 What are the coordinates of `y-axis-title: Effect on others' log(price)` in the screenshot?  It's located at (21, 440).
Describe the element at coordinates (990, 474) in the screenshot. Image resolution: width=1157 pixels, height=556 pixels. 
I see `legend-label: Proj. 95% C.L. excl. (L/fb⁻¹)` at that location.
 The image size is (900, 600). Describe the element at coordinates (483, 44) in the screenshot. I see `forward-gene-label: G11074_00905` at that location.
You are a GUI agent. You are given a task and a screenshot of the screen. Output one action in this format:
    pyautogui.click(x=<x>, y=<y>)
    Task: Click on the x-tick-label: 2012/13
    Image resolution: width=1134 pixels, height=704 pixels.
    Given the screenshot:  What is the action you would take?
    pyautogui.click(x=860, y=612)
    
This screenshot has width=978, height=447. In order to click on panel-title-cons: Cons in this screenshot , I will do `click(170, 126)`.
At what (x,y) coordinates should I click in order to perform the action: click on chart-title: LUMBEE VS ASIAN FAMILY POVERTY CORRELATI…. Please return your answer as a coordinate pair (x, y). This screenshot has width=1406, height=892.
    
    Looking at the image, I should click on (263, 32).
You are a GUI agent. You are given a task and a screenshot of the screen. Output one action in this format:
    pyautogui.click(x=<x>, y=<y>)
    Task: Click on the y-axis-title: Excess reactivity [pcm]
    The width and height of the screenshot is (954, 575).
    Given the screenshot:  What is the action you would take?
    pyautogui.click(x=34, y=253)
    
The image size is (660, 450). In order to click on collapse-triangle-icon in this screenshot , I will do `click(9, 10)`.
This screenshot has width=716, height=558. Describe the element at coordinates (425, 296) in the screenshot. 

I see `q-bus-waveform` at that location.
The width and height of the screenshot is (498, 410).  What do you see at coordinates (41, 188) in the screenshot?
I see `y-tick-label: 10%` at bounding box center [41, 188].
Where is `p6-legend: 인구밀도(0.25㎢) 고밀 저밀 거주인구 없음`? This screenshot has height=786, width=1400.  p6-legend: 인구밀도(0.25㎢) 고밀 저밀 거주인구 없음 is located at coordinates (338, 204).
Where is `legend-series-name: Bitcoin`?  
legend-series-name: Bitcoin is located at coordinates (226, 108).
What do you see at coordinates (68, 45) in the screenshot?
+--
EXERCISE DESCRIPTION: Reproduce the entries above verbatim, starting at the first line and ending at the line that contains "Looking at the".

TASK ANSWER:
 What are the coordinates of `y-axis-title: Effect on others' log(price)` in the screenshot?  It's located at (21, 440).
Describe the element at coordinates (990, 474) in the screenshot. Image resolution: width=1157 pixels, height=556 pixels. 
I see `legend-label: Proj. 95% C.L. excl. (L/fb⁻¹)` at that location.
 The image size is (900, 600). Describe the element at coordinates (483, 44) in the screenshot. I see `forward-gene-label: G11074_00905` at that location.
You are a GUI agent. You are given a task and a screenshot of the screen. Output one action in this format:
    pyautogui.click(x=<x>, y=<y>)
    Task: Click on the x-tick-label: 2012/13
    Image resolution: width=1134 pixels, height=704 pixels.
    Given the screenshot:  What is the action you would take?
    pyautogui.click(x=860, y=612)
    
This screenshot has width=978, height=447. In order to click on panel-title-cons: Cons in this screenshot , I will do `click(170, 126)`.
At what (x,y) coordinates should I click in order to perform the action: click on chart-title: LUMBEE VS ASIAN FAMILY POVERTY CORRELATI…. Please return your answer as a coordinate pair (x, y). This screenshot has width=1406, height=892.
    
    Looking at the image, I should click on (263, 32).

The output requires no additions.